*** Opening RECORDS FOR THE TASK ***
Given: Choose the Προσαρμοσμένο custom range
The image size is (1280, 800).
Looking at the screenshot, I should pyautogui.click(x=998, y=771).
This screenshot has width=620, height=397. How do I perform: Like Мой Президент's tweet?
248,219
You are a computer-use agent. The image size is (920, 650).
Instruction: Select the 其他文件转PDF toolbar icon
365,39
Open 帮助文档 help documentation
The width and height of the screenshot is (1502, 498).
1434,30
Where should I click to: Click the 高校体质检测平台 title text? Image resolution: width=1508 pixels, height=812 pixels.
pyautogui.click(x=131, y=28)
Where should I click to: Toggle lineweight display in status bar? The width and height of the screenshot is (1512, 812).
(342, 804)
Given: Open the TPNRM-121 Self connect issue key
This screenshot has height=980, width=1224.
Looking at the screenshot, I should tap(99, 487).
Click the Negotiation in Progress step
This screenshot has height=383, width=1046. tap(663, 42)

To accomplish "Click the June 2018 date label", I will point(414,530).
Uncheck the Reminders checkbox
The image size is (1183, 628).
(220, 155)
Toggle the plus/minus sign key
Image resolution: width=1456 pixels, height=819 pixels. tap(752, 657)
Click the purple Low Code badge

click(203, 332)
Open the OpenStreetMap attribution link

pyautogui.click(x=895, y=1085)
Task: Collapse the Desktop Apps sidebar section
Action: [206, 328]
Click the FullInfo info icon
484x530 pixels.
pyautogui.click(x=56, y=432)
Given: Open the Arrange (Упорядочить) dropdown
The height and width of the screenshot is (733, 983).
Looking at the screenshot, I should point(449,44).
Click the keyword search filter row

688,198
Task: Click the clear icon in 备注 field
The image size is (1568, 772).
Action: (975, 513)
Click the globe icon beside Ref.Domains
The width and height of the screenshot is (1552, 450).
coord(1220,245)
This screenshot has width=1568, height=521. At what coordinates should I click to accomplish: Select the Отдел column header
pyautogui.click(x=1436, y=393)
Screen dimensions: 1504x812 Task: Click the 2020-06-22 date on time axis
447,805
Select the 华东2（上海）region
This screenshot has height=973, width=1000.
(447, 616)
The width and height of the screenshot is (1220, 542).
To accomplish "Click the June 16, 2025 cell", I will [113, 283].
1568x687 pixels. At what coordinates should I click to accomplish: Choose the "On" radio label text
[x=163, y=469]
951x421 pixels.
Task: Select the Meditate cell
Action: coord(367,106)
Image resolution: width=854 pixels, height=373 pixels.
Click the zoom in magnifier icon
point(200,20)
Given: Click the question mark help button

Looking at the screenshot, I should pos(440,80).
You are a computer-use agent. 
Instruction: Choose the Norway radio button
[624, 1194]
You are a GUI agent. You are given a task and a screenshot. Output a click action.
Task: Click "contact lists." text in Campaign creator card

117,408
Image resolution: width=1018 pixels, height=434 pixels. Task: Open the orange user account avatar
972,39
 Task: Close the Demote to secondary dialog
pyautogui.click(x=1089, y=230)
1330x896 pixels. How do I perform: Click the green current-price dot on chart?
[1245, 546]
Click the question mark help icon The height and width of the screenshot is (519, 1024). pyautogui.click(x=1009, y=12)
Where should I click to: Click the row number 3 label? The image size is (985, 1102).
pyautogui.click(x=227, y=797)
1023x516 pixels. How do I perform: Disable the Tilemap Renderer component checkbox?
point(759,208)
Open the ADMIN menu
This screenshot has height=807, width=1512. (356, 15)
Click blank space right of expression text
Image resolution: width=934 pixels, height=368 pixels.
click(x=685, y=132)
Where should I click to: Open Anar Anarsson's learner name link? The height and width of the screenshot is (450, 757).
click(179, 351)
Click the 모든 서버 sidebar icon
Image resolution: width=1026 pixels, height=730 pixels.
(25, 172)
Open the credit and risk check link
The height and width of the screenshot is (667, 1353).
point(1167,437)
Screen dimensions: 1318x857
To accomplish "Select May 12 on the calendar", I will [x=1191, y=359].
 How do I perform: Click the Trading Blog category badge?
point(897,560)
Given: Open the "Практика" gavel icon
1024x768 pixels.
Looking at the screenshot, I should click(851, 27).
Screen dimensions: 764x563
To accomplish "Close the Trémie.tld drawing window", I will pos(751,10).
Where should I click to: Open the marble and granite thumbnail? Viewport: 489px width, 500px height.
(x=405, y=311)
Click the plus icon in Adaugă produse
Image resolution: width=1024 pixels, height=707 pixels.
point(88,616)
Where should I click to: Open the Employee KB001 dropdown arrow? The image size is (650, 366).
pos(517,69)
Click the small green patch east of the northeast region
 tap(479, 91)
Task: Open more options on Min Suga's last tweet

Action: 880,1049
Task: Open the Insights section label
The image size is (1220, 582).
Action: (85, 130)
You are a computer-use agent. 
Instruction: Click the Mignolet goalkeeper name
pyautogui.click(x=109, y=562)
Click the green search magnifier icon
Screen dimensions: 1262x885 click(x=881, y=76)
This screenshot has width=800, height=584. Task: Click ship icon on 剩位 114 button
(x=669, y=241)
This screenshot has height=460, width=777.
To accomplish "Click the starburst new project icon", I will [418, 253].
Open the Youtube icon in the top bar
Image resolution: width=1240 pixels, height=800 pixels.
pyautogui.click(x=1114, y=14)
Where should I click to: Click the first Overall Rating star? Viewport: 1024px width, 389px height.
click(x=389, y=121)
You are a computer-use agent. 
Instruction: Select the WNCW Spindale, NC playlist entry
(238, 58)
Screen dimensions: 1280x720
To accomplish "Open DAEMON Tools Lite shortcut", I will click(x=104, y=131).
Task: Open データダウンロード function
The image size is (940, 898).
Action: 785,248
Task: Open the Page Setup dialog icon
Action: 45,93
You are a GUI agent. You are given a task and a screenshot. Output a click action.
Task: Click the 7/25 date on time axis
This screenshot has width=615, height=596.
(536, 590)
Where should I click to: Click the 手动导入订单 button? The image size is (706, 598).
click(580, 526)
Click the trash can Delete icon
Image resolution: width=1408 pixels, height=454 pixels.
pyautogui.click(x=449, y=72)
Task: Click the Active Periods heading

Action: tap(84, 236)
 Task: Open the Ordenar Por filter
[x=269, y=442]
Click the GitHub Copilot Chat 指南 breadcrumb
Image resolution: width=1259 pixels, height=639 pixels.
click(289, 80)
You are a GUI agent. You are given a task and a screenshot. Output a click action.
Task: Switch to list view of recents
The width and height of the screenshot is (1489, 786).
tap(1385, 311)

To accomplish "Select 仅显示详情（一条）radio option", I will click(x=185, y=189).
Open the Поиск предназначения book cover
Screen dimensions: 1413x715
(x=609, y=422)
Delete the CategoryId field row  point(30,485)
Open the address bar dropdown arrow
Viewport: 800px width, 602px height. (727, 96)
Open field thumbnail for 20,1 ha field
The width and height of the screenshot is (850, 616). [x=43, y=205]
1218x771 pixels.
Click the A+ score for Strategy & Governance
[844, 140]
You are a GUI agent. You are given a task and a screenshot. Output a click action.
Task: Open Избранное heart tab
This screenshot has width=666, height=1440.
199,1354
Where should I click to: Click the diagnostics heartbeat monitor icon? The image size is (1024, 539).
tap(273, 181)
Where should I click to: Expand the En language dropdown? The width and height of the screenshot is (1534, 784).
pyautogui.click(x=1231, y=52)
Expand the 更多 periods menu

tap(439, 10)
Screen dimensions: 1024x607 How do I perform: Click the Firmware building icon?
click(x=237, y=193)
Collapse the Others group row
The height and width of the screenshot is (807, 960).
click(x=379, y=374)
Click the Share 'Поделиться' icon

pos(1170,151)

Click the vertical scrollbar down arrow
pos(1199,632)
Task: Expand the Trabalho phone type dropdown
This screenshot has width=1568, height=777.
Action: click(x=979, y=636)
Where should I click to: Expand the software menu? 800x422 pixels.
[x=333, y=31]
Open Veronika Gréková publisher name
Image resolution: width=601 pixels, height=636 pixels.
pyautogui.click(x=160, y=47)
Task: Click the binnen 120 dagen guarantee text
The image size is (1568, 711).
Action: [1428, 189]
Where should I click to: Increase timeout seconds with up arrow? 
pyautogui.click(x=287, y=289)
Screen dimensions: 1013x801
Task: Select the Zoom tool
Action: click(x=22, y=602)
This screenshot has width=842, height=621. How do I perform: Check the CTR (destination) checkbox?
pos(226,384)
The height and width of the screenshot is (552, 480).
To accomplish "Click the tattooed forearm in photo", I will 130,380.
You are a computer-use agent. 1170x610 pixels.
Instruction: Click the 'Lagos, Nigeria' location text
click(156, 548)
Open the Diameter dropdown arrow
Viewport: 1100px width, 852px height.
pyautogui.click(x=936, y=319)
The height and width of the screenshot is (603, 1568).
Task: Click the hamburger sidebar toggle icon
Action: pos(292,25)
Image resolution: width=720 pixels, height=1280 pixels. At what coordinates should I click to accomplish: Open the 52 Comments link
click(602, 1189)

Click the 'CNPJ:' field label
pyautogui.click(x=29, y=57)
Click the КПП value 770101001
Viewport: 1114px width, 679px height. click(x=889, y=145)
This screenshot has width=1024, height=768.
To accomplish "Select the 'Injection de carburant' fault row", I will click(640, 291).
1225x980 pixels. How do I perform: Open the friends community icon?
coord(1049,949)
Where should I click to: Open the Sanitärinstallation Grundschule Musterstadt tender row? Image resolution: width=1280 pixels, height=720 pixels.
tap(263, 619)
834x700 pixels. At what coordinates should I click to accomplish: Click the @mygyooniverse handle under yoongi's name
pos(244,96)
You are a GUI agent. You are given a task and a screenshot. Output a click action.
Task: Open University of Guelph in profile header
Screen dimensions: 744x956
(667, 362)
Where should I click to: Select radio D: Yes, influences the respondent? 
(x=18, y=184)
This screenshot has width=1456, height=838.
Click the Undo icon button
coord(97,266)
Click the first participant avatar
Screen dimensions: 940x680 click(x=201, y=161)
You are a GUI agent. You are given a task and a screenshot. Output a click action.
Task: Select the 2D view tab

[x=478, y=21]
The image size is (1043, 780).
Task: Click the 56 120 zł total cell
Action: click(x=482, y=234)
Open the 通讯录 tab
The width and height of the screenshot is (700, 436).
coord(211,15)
*** Closing RECORDS FOR THE TASK ***
* [YOUR OBJECTIVE]: Some lines above hold the word "June". Copy all of them.

* [SOLUTION BELOW]:
To accomplish "Click the June 2018 date label", I will point(414,530).
To accomplish "Click the June 16, 2025 cell", I will [113, 283].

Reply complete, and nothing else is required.